По мнению Делёза и Гваттари, люди выступают в современном обществе главным образом как машины желания (тела без органов созидания), и такие машины способны выполнять свою функцию лишь в поврежденном, шизофреническом состоянии. При этом желание первичнее реальных потребностей. В том числе, не сексуальность стоит на службе продолжения рода, а само продолжение рода находится якобы на службе сексуальности. В эту логику, заметим, вписываются любые сексуальные извращения. Такие представления отражают искусственное стимулирование необязательного и нередко бессмысленного потребления, присущее современной системе хозяйства. Но авторы книги хотят скорее выразить это состояние, чем постичь его рационально. Они вовсе не намерены с научной точки зрения подняться над современностью или разрабатывать положительную историческую перспективу.

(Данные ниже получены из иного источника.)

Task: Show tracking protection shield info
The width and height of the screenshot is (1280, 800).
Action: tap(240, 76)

Постструктуралист Мишель Поль Фуко (1926–1984, приятель Делёза и один из идолов «новых левых») заявлял: «Разум – это застенок»; «Мы не хотим больше знания, которое является лишь искусной маской подавления». По смыслу его учения, человек как разумно самоопределяющееся существо уже умер, а субъектность является только функцией, модусом или складкой социальной структуры (явный вульгарный социологизм.  В.Н.). «Ответственность, восприимчивость, справедливость, закон – это были пустые идеи, символы репрессивной, вводящей в заблуждение, пагубной идеологии»; «человек может и должен переживать себя негативно, через ненависть и агрессию», – писал Фуко. Сам он был наркоман, гей и умер от СПИДа, который тогда еще называли "раком гомосексуалистов".

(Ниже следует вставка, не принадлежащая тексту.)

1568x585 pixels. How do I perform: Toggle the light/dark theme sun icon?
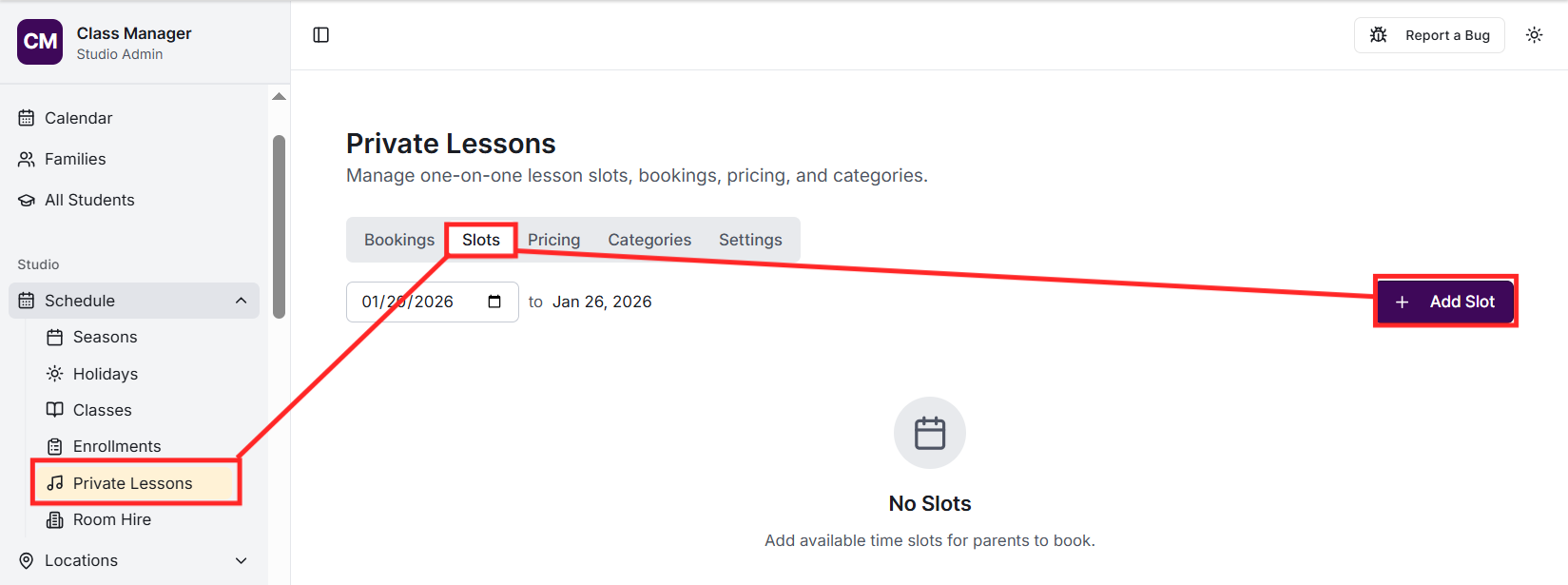(x=1534, y=35)
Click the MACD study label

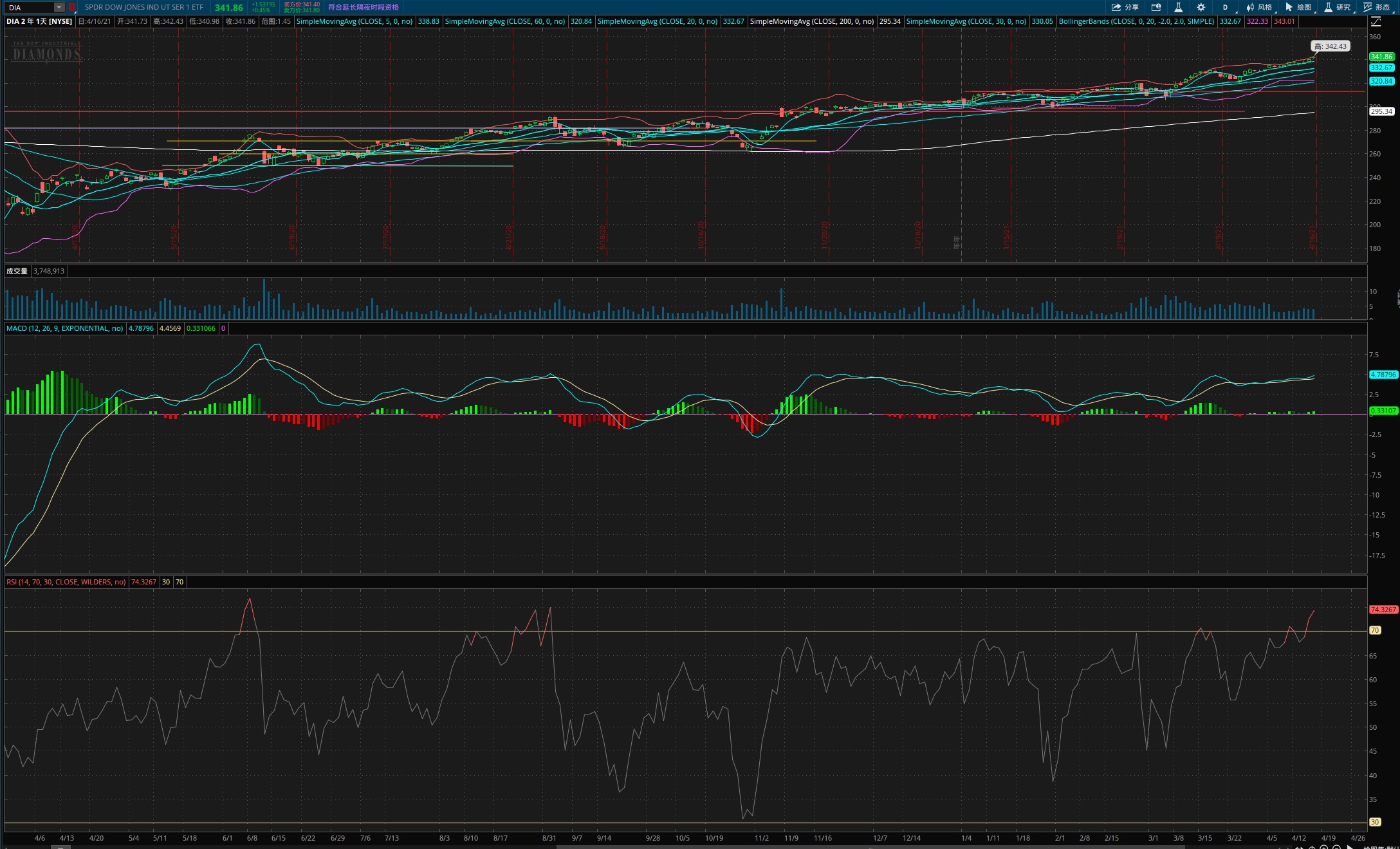coord(64,328)
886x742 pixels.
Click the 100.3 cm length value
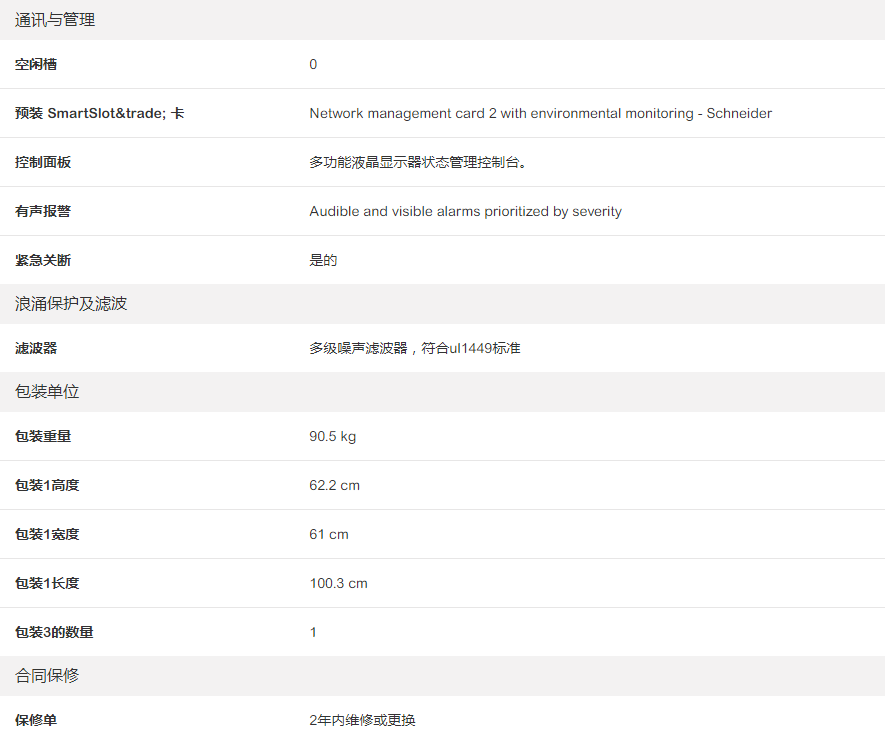click(338, 584)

Иногда даже постструктурализм противопоставляют постмодернизму, полагая, что и он еще не полностью отказался от воплощения рационалистических установок. Ведь законченный постмодернизм не создает общих учений о мире, а требует, наоборот, ликвидации всех учений такого рода. В частности, постмодернист Жак Деррида (р. 1930) утверждает, что единственно возможное поле действия для философа – поле текстов, и единственно возможное преобразование мира – реструктуризация текстуального поля, без претензий на отражение действительности или воздействие на нее. Свои тексты постмодернисты умышленно превращают в «мельницу слов», где за снобистской терминологией и путаным изложением трудно уловить связную мысль. Так они уклоняются от «репрессивной ясности» системного мышления. Известен ряд случаев, когда статьи-розыгрыши с заведомо бессмысленным содержанием были приняты постмодернистами за глубокие философские труды и опубликованы в их «научных» изданиях.

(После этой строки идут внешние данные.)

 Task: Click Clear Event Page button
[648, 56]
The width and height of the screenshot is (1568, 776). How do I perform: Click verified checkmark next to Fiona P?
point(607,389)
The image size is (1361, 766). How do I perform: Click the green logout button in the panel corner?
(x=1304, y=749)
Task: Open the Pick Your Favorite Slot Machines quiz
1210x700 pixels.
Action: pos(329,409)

По удачному замечанию В. Пелевина, постмодернисты напоминают своего рода цыган, которые со свистом и гиканьем угоняют остатки здравого смысла. Мы не разделяем мнение, что постмодернизм напрямую обусловлен развитием информационной техники (В.А. Кутырев и др.; тоже версия технологического детерминизма). Развитие техники – лишь предпосылка дальнейшего разложения индустриального общества, которое определяет форму господствующей идеологии. Гнилому обществу – гнилая философия.
В той области, где западная философия еще не порвала со здравым смыслом, в ней усиливается терапевтический уклон, вплоть до претензий полностью заменить философию психотерапией (А. Блантер, Ф. Ньюмен, Л. Хольцман и др.) Нарастает также тенденция вытеснения философии богословием. Как остроумно заметил Б.В. Марков (2006), ныне философу нельзя отказываться от религии только потому, что бога нет.
В результате открывается простор для недобросовестной мистификации, для суеверий, оккультизма и мифотворчества. Модерн в философии был для научного мировоззрения ненастной осенью, постмодерн стал для него суровой зимой. Придет, однако, и новая весна философии. Предпосылки для нее уже сейчас создаются постнеклассической наукой. Но расцветет эта весна уже в период краха индустриальной и становления новой цивилизации.